Modulation of T Cell Production of Interferon-γ by Human Monocytes: Effect of Engagement of CD14 on Monocytes

Abstract

It has been suggested that CD14 might have influences on a variety of immunoregulatory functions of monocytes. The current studies therefore examined in detail the immunoregulatory roles of CD14 by studying the effects of anti-CD14 mAb. Anti-CD14 mAb suppressed the monocyte-dependent interferon-γ (IFN-γ) production by CD4 + T cells induced by soluble anti-CD3. Although anti-CD14 mAb also suppressed the IL-6 production by monocytes, the inhibition of the IFN-γ production induced by soluble anti-CD3 was not restored by addition of exogenous IL-6 or factors generated from cultured monocytes.

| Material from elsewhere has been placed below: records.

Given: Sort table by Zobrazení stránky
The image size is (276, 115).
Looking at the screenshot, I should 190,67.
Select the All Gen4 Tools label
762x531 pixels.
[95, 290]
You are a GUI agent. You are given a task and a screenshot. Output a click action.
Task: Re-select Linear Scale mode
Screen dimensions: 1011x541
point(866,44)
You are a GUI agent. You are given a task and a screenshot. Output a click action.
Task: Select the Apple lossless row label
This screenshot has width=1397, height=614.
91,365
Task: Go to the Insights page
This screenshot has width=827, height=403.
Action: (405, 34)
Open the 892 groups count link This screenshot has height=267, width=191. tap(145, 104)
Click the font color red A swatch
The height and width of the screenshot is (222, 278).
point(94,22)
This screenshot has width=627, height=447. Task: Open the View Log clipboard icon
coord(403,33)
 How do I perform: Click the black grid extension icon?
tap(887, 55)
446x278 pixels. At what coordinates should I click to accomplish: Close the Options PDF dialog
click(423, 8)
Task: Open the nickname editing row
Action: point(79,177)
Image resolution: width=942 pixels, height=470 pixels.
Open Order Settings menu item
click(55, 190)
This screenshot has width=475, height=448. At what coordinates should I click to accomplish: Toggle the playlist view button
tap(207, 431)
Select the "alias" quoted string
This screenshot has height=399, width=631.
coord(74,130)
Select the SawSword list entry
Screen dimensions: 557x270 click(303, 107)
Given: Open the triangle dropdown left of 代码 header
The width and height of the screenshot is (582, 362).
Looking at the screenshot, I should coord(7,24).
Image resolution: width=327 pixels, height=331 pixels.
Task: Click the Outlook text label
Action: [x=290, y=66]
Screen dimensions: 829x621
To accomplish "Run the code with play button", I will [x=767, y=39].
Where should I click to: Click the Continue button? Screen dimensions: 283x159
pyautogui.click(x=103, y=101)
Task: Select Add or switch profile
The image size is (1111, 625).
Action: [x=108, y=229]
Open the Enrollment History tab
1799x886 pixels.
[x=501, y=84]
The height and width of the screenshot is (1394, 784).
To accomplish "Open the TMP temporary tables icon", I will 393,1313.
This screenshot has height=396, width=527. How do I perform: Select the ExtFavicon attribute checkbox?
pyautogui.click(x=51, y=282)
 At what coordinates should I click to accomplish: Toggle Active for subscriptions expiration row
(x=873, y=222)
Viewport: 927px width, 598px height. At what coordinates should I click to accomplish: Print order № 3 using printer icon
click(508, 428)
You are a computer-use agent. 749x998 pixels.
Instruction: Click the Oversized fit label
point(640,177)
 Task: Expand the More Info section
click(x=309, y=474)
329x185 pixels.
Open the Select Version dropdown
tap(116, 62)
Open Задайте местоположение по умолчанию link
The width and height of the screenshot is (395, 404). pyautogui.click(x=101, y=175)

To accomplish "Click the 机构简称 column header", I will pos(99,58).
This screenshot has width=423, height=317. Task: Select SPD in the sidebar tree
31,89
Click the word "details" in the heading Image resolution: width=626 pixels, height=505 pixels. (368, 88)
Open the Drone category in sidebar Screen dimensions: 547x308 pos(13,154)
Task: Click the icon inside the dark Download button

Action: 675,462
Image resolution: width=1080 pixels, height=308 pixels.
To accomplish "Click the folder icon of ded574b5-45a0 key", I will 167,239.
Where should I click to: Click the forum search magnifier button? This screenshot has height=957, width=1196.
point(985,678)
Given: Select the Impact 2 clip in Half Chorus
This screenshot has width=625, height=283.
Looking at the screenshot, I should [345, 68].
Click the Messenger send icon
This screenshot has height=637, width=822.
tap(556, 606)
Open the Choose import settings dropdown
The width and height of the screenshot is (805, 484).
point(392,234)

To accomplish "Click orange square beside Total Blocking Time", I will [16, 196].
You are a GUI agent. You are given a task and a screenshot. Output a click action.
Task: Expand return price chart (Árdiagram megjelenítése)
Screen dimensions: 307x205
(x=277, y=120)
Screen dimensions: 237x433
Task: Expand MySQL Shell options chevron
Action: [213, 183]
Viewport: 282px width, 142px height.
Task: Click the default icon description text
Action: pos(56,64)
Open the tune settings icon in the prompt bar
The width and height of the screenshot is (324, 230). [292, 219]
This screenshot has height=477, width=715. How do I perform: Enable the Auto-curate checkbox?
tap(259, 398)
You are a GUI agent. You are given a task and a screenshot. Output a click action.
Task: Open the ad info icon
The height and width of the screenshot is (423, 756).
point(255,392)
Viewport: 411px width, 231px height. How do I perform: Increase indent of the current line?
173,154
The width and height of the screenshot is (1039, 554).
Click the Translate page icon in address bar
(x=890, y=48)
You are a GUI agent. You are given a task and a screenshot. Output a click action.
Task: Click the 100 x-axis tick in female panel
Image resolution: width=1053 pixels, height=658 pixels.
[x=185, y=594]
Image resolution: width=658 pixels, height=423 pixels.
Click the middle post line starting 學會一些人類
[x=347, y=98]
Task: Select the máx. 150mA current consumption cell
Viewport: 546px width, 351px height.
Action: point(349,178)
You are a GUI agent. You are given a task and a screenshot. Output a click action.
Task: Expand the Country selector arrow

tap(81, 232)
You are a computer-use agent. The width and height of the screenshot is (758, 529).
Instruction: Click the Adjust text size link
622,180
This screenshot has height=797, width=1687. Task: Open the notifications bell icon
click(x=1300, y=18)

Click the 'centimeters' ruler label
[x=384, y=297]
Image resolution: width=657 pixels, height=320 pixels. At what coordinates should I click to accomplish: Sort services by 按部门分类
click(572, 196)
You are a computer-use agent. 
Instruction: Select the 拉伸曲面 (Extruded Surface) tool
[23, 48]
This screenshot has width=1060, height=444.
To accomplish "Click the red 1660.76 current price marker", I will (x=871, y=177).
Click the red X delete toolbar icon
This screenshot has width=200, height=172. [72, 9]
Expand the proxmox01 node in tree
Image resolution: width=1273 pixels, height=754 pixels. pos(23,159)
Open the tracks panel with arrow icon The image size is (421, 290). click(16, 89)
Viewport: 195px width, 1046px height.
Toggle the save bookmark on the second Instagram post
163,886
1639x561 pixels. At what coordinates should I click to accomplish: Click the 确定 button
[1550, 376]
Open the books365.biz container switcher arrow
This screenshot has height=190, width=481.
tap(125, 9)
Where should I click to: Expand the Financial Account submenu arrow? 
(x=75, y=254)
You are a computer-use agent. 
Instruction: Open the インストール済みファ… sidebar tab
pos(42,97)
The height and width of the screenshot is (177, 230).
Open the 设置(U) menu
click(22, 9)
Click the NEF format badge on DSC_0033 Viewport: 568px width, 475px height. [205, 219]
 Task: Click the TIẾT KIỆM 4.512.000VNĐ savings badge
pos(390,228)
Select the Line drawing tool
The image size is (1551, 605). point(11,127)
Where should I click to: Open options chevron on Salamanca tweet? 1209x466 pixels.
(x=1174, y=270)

Of note, anti-CD14 mAb decreased the expression of CD54, but not that of CD11a or CD18, on monocytes, suggesting that inhibition of the soluble anti-CD3-induced IFN-γ production by anti-CD14 mAb might be a result from decrease in CD11a/CD18-CD54-mediated interactions between CD4 + T cells and monocytes. By contrast, anti-CD14 mAb enhanced the IFN-γ production by immobilized anti-CD3-activated CD4 + T cells in the presence of monocytes. This enhancement of the IFN-γ production required physical contact between monocytes and T cells, which does not involve MHC class II antigen-CD4 interactions. These results indicate that CD14 on monocytes plays a variety of immunomodulatory functions depending upon the nature of stimulation. The data thus demonstrated the presence of several different interactions between monocytes and T cells that regulate the T cell cytokine production.